When the Alkali Flats promise a musical train wreck, they aim to deliver the goods. First, they decided to learn every song on Hank Williams Sr.’s 40 Greatest Hits CD. Then, those crazy bastards announced they’d let any dang fool with a hankering for country-music stardom get up and play Hank to their Drifting Cowboys. Make no mistake: Hank Williams Sr. was the rowdiest, drunkest country-music icon of them all. Those who volunteer to channel his spirit for the night may find themselves behind bars come morning or, at the very least, all alone and brokenhearted.
Also, keep in mind that a karaoke machine is not hindered by a vocalist with no rhythm. But a live band? Well, the Flats may spend a good deal of the night trying not to be led astray. If you’ve ever wanted to hear a 12-minute rendition of “Moanin’ the Blues,” this may be your chance.
At a recent interview, guitarist Tim White sat with bandmates Chris Harvey (bass and guitar) and Mark Miller (drums), discussing how the train wreck became their destiny. Harvey retraced the first steps in the band’s downward spiral. “We spend a lot of time in the Nevada desert, poking around, trying to find ghost towns,” he explained. “There’s this sort of do-what-you-want aspect to it that’s really enjoyable. Some people bring guns, or we bring fireworks or flare guns. You know, you can make as much noise as you want. We usually bring all our instruments, drink as much we want, and we can kinda fall down wherever we want, and nobody cares.”

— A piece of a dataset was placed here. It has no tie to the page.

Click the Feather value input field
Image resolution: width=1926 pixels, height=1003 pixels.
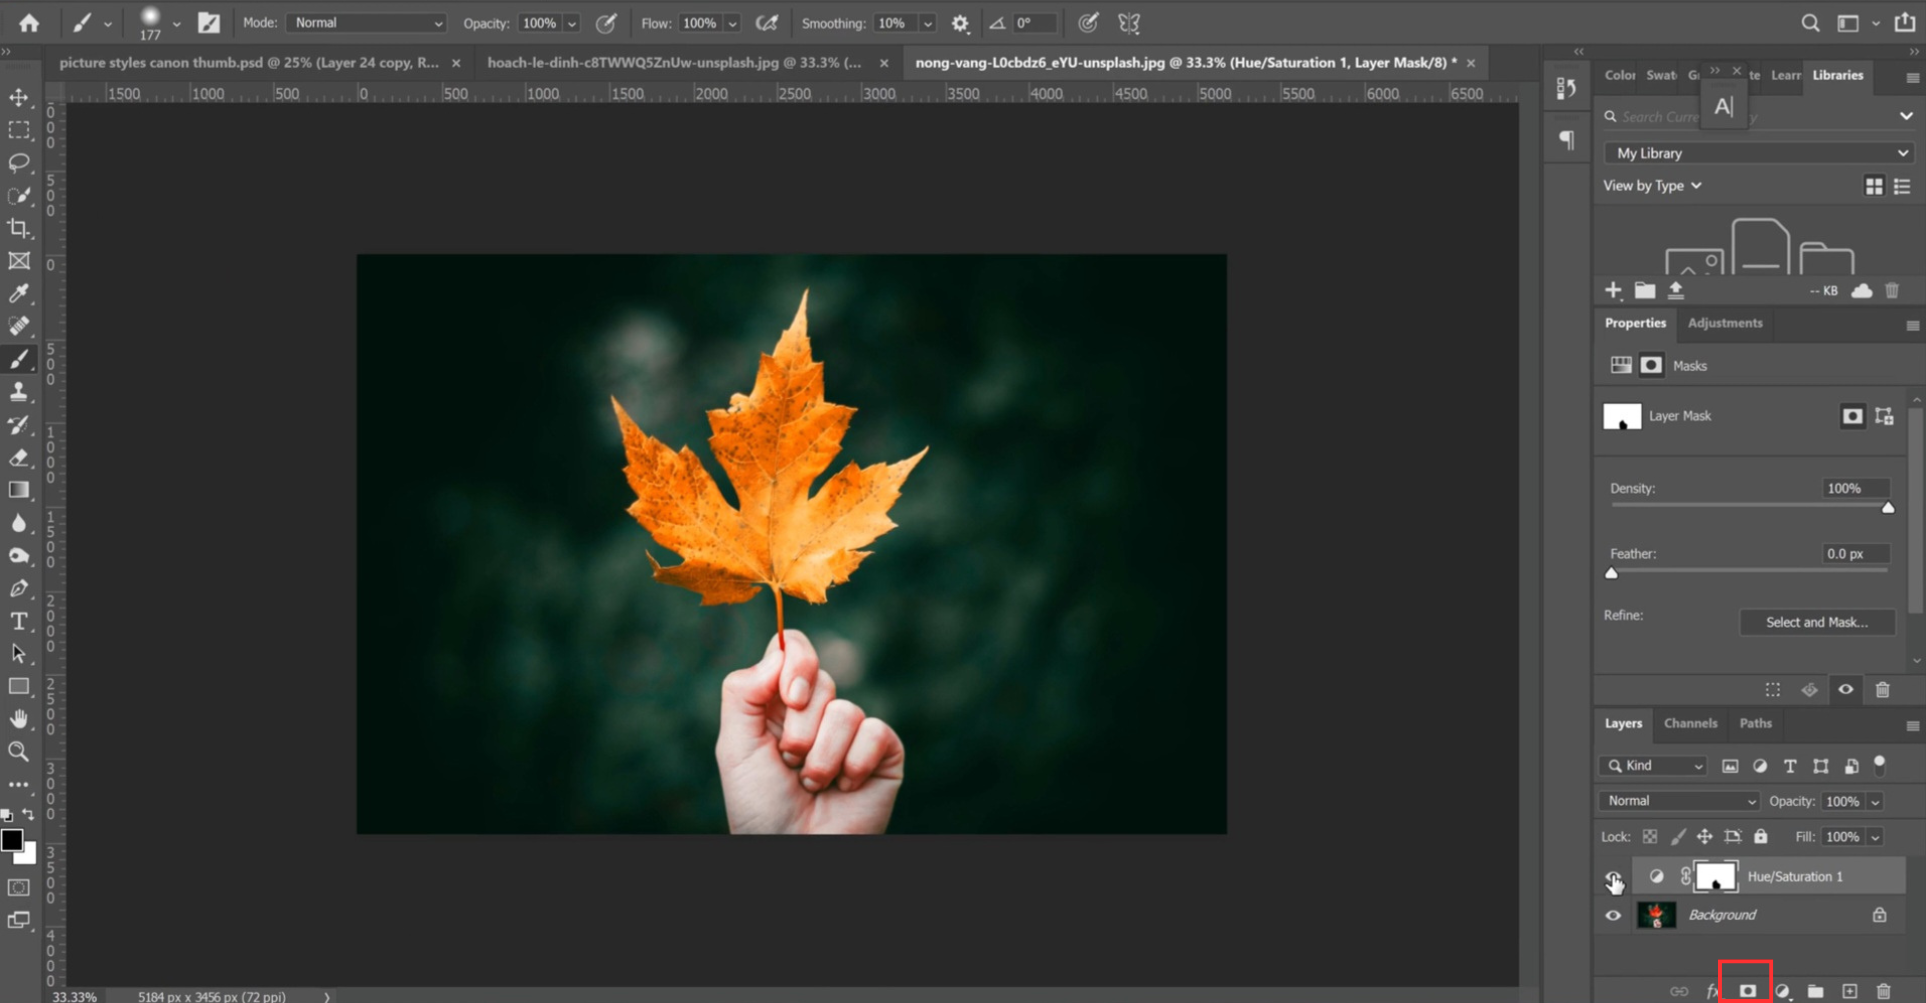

It was during these trips, playing music around a campfire and sleeping in long-abandoned miners’ cabins, that the Alkali Flats began to develop strange ideas of how to put on a show.
White described their gigging experiences. “The best shows we have, besides trips to our ghost town, involve us walking into random rural bars and just playing.” White continued, “Those people seem to get it without being critical about musical genres and shit. We can play everything from the Blue Sky Boys to Gram Parsons, Louvin Brothers to Willie Nelson and throw in a ’60s folk song just to fuck you up, and it don’t matter. We just play music, sing, smile and laugh.”
Clearly, the band enjoys life outside the clubs. So, when the Alkali Flats venture into club land, you know they’re on a mission. When asked if he really expects a train wreck, White answered, “I think there’ll be moments of musical brilliance and moments of sheer comedy.”
The band is picking up Williams’ songs at an alarming rate. With only three rehearsals to go at the time of this interview, the Flats had learned 33 songs. White pointed out the difficulty in tackling such a set: “Learning a Hank Williams song is fairly easy because a lot of them are real straightforward. Trying to learn 40, they tend to all start to bleed together a little bit.”
As if the band hadn’t signed up for enough uncertainty, the Flats have arranged for guest musicians to join them. Mike Farrell, better known for his over-the-top rock ’n’ roll, will show what he can do with an acoustic guitar. “There are rumors that we might have a fiddle player,” Harvey added mysteriously. “He hasn’t practiced with us yet. We haven’t really met, but he might play with us.”
In addition to Farrell and “Fiddle Player X,” there is a fourth official Alkali Flats member. Multi-instrumentalist Keith Cary is a minor celebrity on the old-timey music circuit, having played with the Joy Buzzards as well as Robert Crumb’s Cheap Suit Serenaders.
There ought to be just enough room left on the stage for the merry karaoke singers. Pull out them Hank records and choose a few favorites to rehearse. The band has vowed to play no song more than twice, so show up early and have a few backup selections ready.